Before the changes take place July 1, the state's current list of about 3,000 available drugs will be whittled down by a panel of pharmacists and the state Agency for Health Care Administration, based on price negotiations with drug makers and the clinical value of the drugs.
"If access to these drugs is restricted, people are going to become psychotic," Symons said. "It's complicated getting the medications just right. With these drugs, they can throw a monkey wrench in the body chemistry and set off firestorms in the brain that take months to figure out."
State health officials and some legislators defend the new policies by saying they will help rein in costs of Medicaid, the state-federal program for serving the poor that consumes a quarter of the state's nearly $65 billion budget.

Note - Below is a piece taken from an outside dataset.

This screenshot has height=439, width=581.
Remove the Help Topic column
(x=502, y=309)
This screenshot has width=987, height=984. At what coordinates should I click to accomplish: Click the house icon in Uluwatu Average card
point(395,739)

The changes will "control spending and utilization," said Stephanie Walker, a spokeswoman for the state Agency for Health Care Administration. She noted that Florida spends more than $500 million a year on mental health drugs like Zyprexa and Seroquel that are given to those with bipolar disorder and schizophrenia.

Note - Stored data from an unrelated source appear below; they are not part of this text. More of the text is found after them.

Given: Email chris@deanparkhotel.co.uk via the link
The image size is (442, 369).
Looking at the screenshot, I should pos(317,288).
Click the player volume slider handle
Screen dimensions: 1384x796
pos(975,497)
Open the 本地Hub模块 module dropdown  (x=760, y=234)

Patient advocates say reduced government spending on the pharmacy program will merely force more of the mentally ill into emergency rooms and emotional crisis units, if not jails and prisons.
For the first time too, psychotropic drugs will be put under the same restrictions as other medications covered by Medicaid. Only drugs used to treat HIV/AIDS will remain exempt from restrictions that limit patients to four brand-name prescriptions per month, plus four generics.

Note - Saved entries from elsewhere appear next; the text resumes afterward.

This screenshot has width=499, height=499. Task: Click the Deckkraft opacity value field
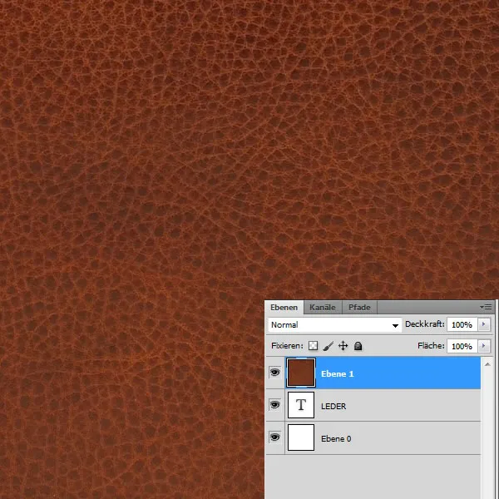[462, 325]
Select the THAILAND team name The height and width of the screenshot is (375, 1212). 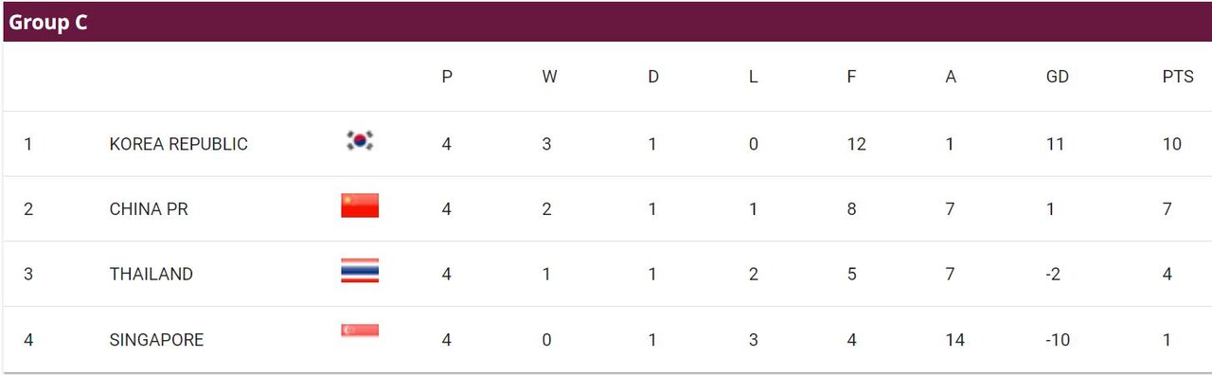pyautogui.click(x=152, y=274)
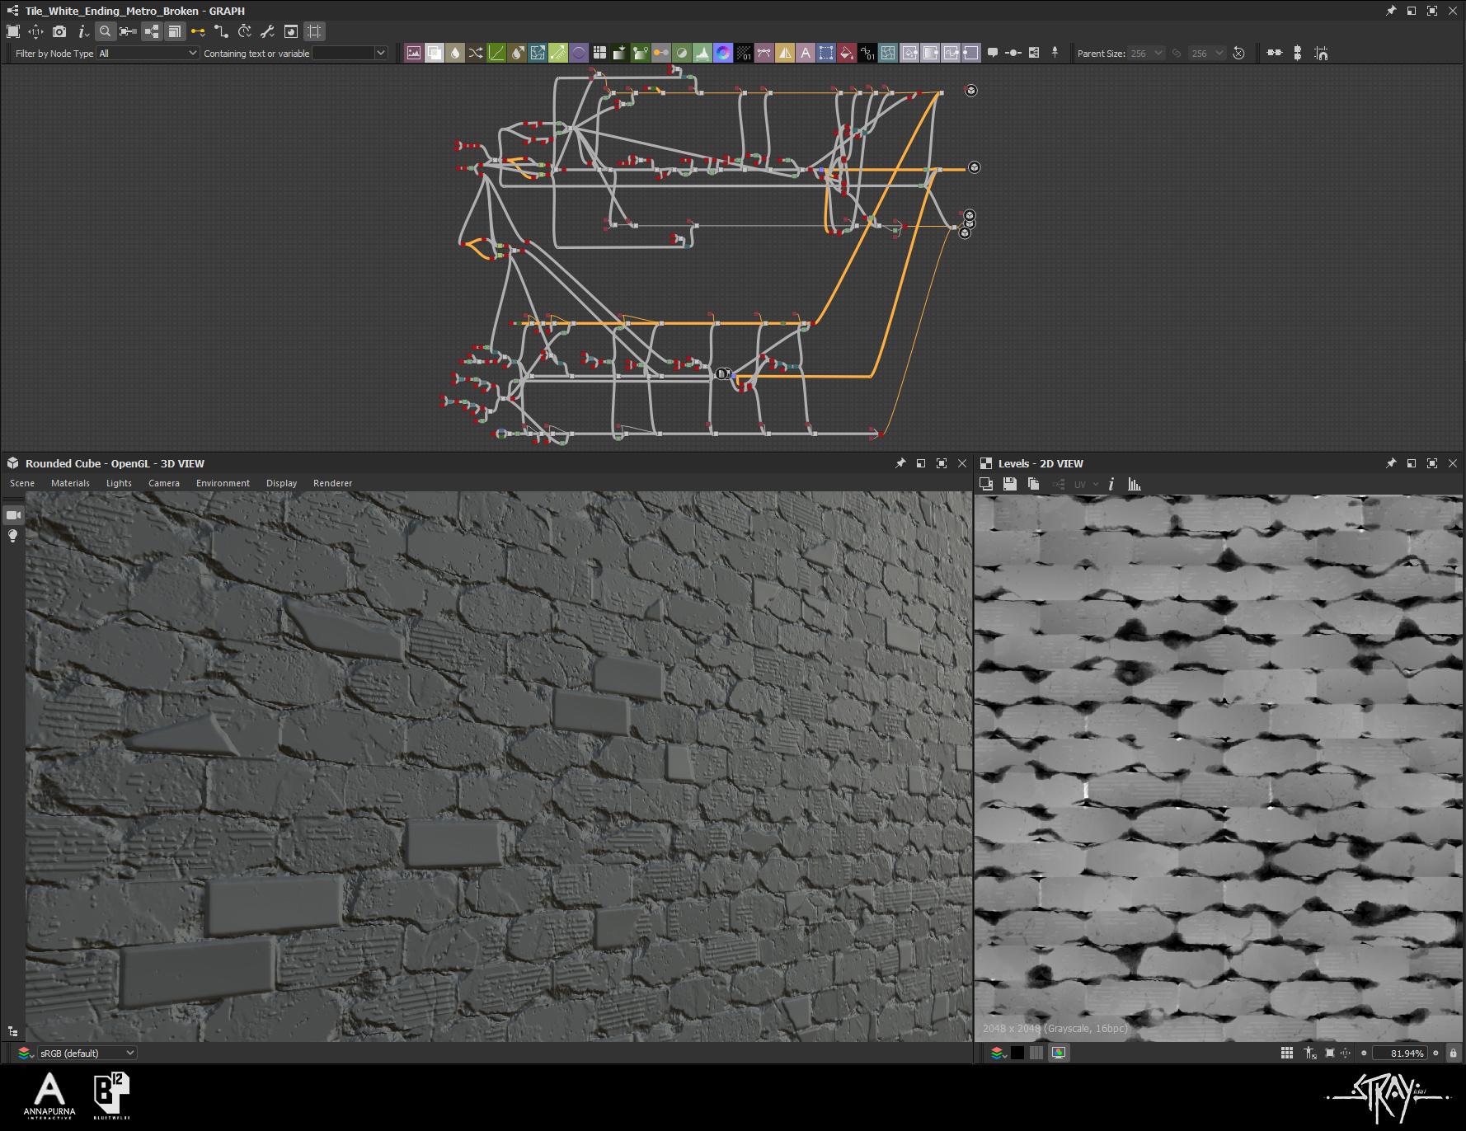1466x1131 pixels.
Task: Select the black background swatch in 2D view
Action: click(x=1017, y=1053)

More than the brand-name limit, what's troubling some mental health patients is the requirement that psychiatric patients will have to try the cheapest drug first.
Doctors could not prescribe a drug that is off the state's drug list unless they first prescribe an approved drug that did not work satisfactorily. Should the cheapest medication fail, the patient could try the second cheapest drug and so on until finding a more expensive drug that works.
It's what the state calls a "step therapy" process and what critics call a "fail first" strategy. In either case, mentally ill patients and their advocates are frightened because, they say, even a short stint on an improper medication can wreak havoc for the mentally ill and those around them.
"I'm petrified," said Miami-Dade County Judge Steve Leifman, a mental-health advocate. "It's just a whole lot cheaper to get people on the right medication and keep the trust with the patient and keep them out of the criminal justice system," Leifman said, citing South Florida studies about the government cost -- as well as the threat to the safety of the public and law enforcement officials -- in dealing with the mentally ill in crisis.
Dr. Samuel Roura, a Miami psychiatrist, said the state's new policies suggest that officials don't understand that "people are different and that the medication needs to be tailored to the specific individual."
He and other medical experts insist that, unlike medicines used to treat other organs and health conditions like heart disease or stomach troubles, drugs for behavioral disorders and emotional illnesses are prone to major side effects and are not one-size-fit-all solutions in a bottle.
"This is legalizing malpractice for the Medicaid population," Roura said. "We'll be making a decision based on cost and not on sound medical judgment. It's putting the Medicaid population at risk."